For the first time in 20 years, a challenger is actually standing. Riquelme, a renewables tycoon with no football background but apparently years of frustration, officially launched his bid on Wednesday with a proposal that's less about signing the next Mbappé and more about giving 100,000 members a reason to feel like they own the place again.

The Members' City plan

The centrepiece of his pitch is something called "La Ciudad del Socio" — The Members' City — a planned transformation of the club's Valdebebas training complex into a social campus featuring a hotel, swimming pools, a gym, padel and tennis courts, basketball courts, and football pitches. There would also be a 15,000-capacity arena for the basketball team that doubles as a concert venue.
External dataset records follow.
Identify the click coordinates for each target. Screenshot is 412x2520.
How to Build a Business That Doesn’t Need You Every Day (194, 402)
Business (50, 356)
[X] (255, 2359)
He also pledged to cut membership fees by 50% and open 10,000 season tickets through a lottery, bypassing the years-long waiting list that currently locks most members out of the Bernabéu on a regular basis.

He did not, however, say what any of this would cost or where the money comes from. That's a fairly significant gap in a manifesto promising infrastructure on this scale.

The real fight: Perez's investor plan

Where Riquelme gets sharper is on Perez's November proposal to create a subsidiary that would let outside investors buy roughly a 5% stake in the club. Riquelme "vehemently rejects" it and accuses Perez of attempting to "privatise" Real Madrid. The proposal hasn't moved forward yet — it would require member approval at an extraordinary general meeting — but it's clearly the ideological fault line this election will be fought on.

The ownership question matters beyond Madrid. Clubs across Europe are wrestling with the same tension between commercial scale and member identity. Perez has spent two decades building a commercial empire; Riquelme is betting there's a constituency inside that 100,000-strong membership that misses feeling like they matter.

Whether that constituency is large enough to actually win an election is another thing entirely. Perez has been the dominant force in Spanish football governance for a generation, and institutional inertia is a powerful force. Riquelme has been working on this project since 2021, he says — but voters will be asking whether ambition and a nice stadium campus are enough to run the world's most valuable football club.

"Real Madrid is a global club, but it belongs to its members," Riquelme said. Perez would probably say the same thing. The difference is what they'd each do with that sentence next.